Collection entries

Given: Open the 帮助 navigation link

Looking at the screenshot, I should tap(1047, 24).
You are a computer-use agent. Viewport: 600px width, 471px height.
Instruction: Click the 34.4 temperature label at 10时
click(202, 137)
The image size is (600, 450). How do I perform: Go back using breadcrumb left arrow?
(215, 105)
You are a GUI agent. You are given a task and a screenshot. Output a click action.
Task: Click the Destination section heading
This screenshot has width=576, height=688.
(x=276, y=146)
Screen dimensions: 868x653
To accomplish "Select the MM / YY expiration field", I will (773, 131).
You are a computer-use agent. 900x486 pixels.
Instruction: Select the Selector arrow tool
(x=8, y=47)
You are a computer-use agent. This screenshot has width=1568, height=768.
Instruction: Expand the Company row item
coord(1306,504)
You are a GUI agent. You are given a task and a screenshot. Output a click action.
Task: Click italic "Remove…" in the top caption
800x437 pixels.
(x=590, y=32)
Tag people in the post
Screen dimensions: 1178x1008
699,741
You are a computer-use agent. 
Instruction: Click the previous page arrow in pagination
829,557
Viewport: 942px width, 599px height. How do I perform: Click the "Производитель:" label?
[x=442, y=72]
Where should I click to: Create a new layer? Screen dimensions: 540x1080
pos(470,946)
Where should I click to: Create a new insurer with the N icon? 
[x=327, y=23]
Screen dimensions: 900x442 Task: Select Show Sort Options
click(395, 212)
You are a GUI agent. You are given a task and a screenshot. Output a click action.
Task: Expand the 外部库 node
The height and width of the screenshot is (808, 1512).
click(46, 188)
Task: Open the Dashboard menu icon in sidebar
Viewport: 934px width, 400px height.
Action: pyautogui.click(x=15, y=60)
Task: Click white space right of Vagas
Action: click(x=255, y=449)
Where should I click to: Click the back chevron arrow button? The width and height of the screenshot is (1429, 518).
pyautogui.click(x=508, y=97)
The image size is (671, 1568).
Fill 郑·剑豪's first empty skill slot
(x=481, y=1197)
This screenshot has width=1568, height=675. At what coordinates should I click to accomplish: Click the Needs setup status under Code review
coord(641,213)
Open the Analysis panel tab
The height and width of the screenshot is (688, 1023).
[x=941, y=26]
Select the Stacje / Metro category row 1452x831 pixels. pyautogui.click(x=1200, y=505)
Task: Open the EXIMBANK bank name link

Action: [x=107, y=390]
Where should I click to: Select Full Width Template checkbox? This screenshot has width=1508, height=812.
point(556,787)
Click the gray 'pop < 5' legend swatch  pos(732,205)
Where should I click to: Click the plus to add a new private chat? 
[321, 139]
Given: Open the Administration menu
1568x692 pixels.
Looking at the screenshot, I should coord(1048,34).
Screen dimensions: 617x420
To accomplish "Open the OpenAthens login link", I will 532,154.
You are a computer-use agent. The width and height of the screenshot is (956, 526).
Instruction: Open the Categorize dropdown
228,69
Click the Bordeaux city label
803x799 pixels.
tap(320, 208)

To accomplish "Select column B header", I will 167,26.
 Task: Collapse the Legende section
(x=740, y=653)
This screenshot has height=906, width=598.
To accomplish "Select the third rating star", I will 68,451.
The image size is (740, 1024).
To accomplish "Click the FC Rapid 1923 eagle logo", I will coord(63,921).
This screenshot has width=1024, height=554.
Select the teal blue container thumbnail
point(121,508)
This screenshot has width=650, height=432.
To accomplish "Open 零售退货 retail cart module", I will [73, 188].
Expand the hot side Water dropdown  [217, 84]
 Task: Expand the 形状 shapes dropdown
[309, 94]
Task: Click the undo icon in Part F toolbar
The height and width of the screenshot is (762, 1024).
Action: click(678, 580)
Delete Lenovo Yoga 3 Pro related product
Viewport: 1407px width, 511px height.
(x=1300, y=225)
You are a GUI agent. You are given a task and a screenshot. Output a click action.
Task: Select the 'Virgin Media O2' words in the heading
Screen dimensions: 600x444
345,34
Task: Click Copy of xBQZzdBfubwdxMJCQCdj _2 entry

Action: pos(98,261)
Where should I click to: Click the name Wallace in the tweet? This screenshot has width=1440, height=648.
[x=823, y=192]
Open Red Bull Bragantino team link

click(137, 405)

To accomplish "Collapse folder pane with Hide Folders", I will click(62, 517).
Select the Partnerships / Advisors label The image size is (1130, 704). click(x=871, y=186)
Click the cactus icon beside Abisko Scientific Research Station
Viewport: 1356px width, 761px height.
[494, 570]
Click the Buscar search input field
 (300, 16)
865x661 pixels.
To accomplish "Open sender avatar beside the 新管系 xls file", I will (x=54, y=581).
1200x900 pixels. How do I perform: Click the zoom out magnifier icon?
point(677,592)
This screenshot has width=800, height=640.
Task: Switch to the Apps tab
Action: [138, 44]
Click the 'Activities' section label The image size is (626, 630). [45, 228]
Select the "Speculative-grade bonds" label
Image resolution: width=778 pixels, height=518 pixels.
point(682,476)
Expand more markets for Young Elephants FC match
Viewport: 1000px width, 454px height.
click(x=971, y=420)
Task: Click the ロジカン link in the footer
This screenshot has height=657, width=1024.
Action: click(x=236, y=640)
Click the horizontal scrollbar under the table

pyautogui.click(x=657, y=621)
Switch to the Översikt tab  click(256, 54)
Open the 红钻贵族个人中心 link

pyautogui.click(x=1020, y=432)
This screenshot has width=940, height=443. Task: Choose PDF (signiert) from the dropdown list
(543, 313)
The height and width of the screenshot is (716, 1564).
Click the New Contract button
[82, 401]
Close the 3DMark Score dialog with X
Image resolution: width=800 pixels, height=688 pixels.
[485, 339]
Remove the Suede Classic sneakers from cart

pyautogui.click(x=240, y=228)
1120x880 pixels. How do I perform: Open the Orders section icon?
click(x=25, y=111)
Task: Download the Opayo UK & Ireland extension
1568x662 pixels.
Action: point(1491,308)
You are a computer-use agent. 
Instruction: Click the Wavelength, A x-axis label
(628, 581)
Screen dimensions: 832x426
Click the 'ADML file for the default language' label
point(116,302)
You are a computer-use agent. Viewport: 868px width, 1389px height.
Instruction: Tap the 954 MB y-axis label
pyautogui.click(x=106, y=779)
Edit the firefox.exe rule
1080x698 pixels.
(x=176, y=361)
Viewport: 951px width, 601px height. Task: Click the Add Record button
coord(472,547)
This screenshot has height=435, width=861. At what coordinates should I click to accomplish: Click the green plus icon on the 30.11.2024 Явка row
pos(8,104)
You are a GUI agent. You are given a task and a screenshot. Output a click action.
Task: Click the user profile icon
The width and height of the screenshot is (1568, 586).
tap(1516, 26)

Required action - The answer should consist of every entry, repeated word for word.

Response area -
Given: Open the 帮助 navigation link

Looking at the screenshot, I should tap(1047, 24).
You are a computer-use agent. Viewport: 600px width, 471px height.
Instruction: Click the 34.4 temperature label at 10时
click(202, 137)
The image size is (600, 450). How do I perform: Go back using breadcrumb left arrow?
(215, 105)
You are a GUI agent. You are given a task and a screenshot. Output a click action.
Task: Click the Destination section heading
This screenshot has width=576, height=688.
(x=276, y=146)
Screen dimensions: 868x653
To accomplish "Select the MM / YY expiration field", I will (773, 131).
You are a computer-use agent. 900x486 pixels.
Instruction: Select the Selector arrow tool
(x=8, y=47)
You are a computer-use agent. This screenshot has width=1568, height=768.
Instruction: Expand the Company row item
coord(1306,504)
You are a GUI agent. You are given a task and a screenshot. Output a click action.
Task: Click italic "Remove…" in the top caption
800x437 pixels.
(x=590, y=32)
Tag people in the post
Screen dimensions: 1178x1008
699,741
You are a computer-use agent. 
Instruction: Click the previous page arrow in pagination
829,557
Viewport: 942px width, 599px height. How do I perform: Click the "Производитель:" label?
[x=442, y=72]
Where should I click to: Create a new layer? Screen dimensions: 540x1080
pos(470,946)
Where should I click to: Create a new insurer with the N icon? 
[x=327, y=23]
Screen dimensions: 900x442 Task: Select Show Sort Options
click(395, 212)
You are a GUI agent. You are given a task and a screenshot. Output a click action.
Task: Expand the 外部库 node
The height and width of the screenshot is (808, 1512).
click(46, 188)
Task: Open the Dashboard menu icon in sidebar
Viewport: 934px width, 400px height.
Action: pyautogui.click(x=15, y=60)
Task: Click white space right of Vagas
Action: click(x=255, y=449)
Where should I click to: Click the back chevron arrow button? The width and height of the screenshot is (1429, 518).
pyautogui.click(x=508, y=97)
The image size is (671, 1568).
Fill 郑·剑豪's first empty skill slot
(x=481, y=1197)
This screenshot has width=1568, height=675. At what coordinates should I click to accomplish: Click the Needs setup status under Code review
coord(641,213)
Open the Analysis panel tab
The height and width of the screenshot is (688, 1023).
[x=941, y=26]
Select the Stacje / Metro category row 1452x831 pixels. pyautogui.click(x=1200, y=505)
Task: Open the EXIMBANK bank name link

Action: [x=107, y=390]
Where should I click to: Select Full Width Template checkbox? This screenshot has width=1508, height=812.
point(556,787)
Click the gray 'pop < 5' legend swatch  pos(732,205)
Where should I click to: Click the plus to add a new private chat? 
[321, 139]
Given: Open the Administration menu
1568x692 pixels.
Looking at the screenshot, I should coord(1048,34).
Screen dimensions: 617x420
To accomplish "Open the OpenAthens login link", I will 532,154.
You are a computer-use agent. The width and height of the screenshot is (956, 526).
Instruction: Open the Categorize dropdown
228,69
Click the Bordeaux city label
803x799 pixels.
tap(320, 208)

To accomplish "Select column B header", I will 167,26.
 Task: Collapse the Legende section
(x=740, y=653)
This screenshot has height=906, width=598.
To accomplish "Select the third rating star", I will 68,451.
The image size is (740, 1024).
To accomplish "Click the FC Rapid 1923 eagle logo", I will coord(63,921).
This screenshot has width=1024, height=554.
Select the teal blue container thumbnail
point(121,508)
This screenshot has width=650, height=432.
To accomplish "Open 零售退货 retail cart module", I will [73, 188].
Expand the hot side Water dropdown  [217, 84]
 Task: Expand the 形状 shapes dropdown
[309, 94]
Task: Click the undo icon in Part F toolbar
The height and width of the screenshot is (762, 1024).
Action: click(678, 580)
Delete Lenovo Yoga 3 Pro related product
Viewport: 1407px width, 511px height.
(x=1300, y=225)
You are a GUI agent. You are given a task and a screenshot. Output a click action.
Task: Select the 'Virgin Media O2' words in the heading
Screen dimensions: 600x444
345,34
Task: Click Copy of xBQZzdBfubwdxMJCQCdj _2 entry

Action: pos(98,261)
Where should I click to: Click the name Wallace in the tweet? This screenshot has width=1440, height=648.
[x=823, y=192]
Open Red Bull Bragantino team link

click(137, 405)

To accomplish "Collapse folder pane with Hide Folders", I will click(62, 517).
Select the Partnerships / Advisors label The image size is (1130, 704). click(x=871, y=186)
Click the cactus icon beside Abisko Scientific Research Station
Viewport: 1356px width, 761px height.
[494, 570]
Click the Buscar search input field
 (300, 16)
865x661 pixels.
To accomplish "Open sender avatar beside the 新管系 xls file", I will (x=54, y=581).
1200x900 pixels. How do I perform: Click the zoom out magnifier icon?
point(677,592)
This screenshot has width=800, height=640.
Task: Switch to the Apps tab
Action: [138, 44]
Click the 'Activities' section label The image size is (626, 630). [45, 228]
Select the "Speculative-grade bonds" label
Image resolution: width=778 pixels, height=518 pixels.
point(682,476)
Expand more markets for Young Elephants FC match
Viewport: 1000px width, 454px height.
click(x=971, y=420)
Task: Click the ロジカン link in the footer
This screenshot has height=657, width=1024.
Action: click(x=236, y=640)
Click the horizontal scrollbar under the table

pyautogui.click(x=657, y=621)
Switch to the Översikt tab  click(256, 54)
Open the 红钻贵族个人中心 link

pyautogui.click(x=1020, y=432)
This screenshot has width=940, height=443. Task: Choose PDF (signiert) from the dropdown list
(543, 313)
The height and width of the screenshot is (716, 1564).
Click the New Contract button
[82, 401]
Close the 3DMark Score dialog with X
Image resolution: width=800 pixels, height=688 pixels.
[485, 339]
Remove the Suede Classic sneakers from cart

pyautogui.click(x=240, y=228)
1120x880 pixels. How do I perform: Open the Orders section icon?
click(x=25, y=111)
Task: Download the Opayo UK & Ireland extension
1568x662 pixels.
Action: point(1491,308)
You are a computer-use agent. 
Instruction: Click the Wavelength, A x-axis label
(628, 581)
Screen dimensions: 832x426
Click the 'ADML file for the default language' label
point(116,302)
You are a computer-use agent. Viewport: 868px width, 1389px height.
Instruction: Tap the 954 MB y-axis label
pyautogui.click(x=106, y=779)
Edit the firefox.exe rule
1080x698 pixels.
(x=176, y=361)
Viewport: 951px width, 601px height. Task: Click the Add Record button
coord(472,547)
This screenshot has height=435, width=861. At what coordinates should I click to accomplish: Click the green plus icon on the 30.11.2024 Явка row
pos(8,104)
You are a GUI agent. You are given a task and a screenshot. Output a click action.
Task: Click the user profile icon
The width and height of the screenshot is (1568, 586).
tap(1516, 26)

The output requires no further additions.